### Assignment:
Using the records that follow, tally the lines containing the word "button" and state only the count.

** Opening Record set block **

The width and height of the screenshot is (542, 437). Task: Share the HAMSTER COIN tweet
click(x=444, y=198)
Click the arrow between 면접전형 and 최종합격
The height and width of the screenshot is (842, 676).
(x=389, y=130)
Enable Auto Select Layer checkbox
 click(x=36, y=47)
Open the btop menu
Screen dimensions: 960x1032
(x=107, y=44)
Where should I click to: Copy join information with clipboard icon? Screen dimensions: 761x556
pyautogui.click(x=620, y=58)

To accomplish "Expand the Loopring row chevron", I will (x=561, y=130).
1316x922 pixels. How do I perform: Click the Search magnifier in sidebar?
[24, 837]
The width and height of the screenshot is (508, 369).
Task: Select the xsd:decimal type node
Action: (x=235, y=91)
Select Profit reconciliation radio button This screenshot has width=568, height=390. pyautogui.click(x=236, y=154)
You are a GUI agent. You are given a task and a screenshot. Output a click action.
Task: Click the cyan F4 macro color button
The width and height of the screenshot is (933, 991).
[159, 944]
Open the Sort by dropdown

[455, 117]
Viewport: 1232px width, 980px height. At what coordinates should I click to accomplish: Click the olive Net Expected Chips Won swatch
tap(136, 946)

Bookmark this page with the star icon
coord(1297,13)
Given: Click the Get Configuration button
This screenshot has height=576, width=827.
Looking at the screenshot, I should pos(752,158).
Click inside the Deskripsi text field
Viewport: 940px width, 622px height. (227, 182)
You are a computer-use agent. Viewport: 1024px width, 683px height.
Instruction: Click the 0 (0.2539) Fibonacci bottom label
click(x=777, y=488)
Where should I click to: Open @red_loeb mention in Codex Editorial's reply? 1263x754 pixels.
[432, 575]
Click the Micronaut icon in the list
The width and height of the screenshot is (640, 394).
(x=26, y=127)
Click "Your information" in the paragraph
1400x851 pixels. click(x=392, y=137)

** Closing Record set block **

### Solution for this task:
3